Insert old Western Sheriff here saying, “Why, our town shuts
down at sunset and only the outlaws and teenagers roam the streets in this here parts… and I
know how to take care of the outlaws and teenagers… Why, yes I do.”
Social media – good, bad, or ugly – is the public social
space for millions of teens (and now people over 35 are no longer social media
strangers – we have to figure out what our kids are doing somehow).
Many authors are contributing social media with the
negativity and disassociation. In The
Winter of Our Disconnect, Susan Maushart cites that our bodies actually
produce chemical reactions when in a conversation with someone (while in the flesh) that doesn’t occur
virtually. Scientists claim that depression and other ill effects can set in
without face-to-face conversations.
Maushart also goes on to identify examples of teenage
violence that the perpetuator contributed to “just needing to feel alive” or
some such, after being isolated in his virtual world, and apparently, was taken
aback when her son could relate to such thinking.
SIDENOTE: I must admit that I don’t know any teenagers who
use the dialect that Maushart is trying to capture in her epic life's tale of a family off technology… it is just makes me uncomfortable reading it (and I don’t
know why).
Let’s get serious for a moment.
Both authors noted that the number one issue online is
cyber-bullying and there has been
a rash of accusations (accompanied withpictures of proof) followed by young suicides that have verified that the
virtual world is just as weighted as the empty streets once used to be for GenXers
(and all generations before).

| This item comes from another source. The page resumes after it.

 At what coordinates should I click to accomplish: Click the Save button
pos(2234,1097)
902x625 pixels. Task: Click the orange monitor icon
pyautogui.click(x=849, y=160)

Playground bullying has been taken an unfortunate new sophistication.
Are educators more likely to identify potential cyber-bullying, if they are on the same social networks as their students? What is hall monitoring in the iGeneration age?
I also know that my daughter would have never made it
through math without it…
How effective is to always power-down every time that they
enter into a classroom? Do we really have their attention or just their obedience?
As an educator, I prefer to have their attention.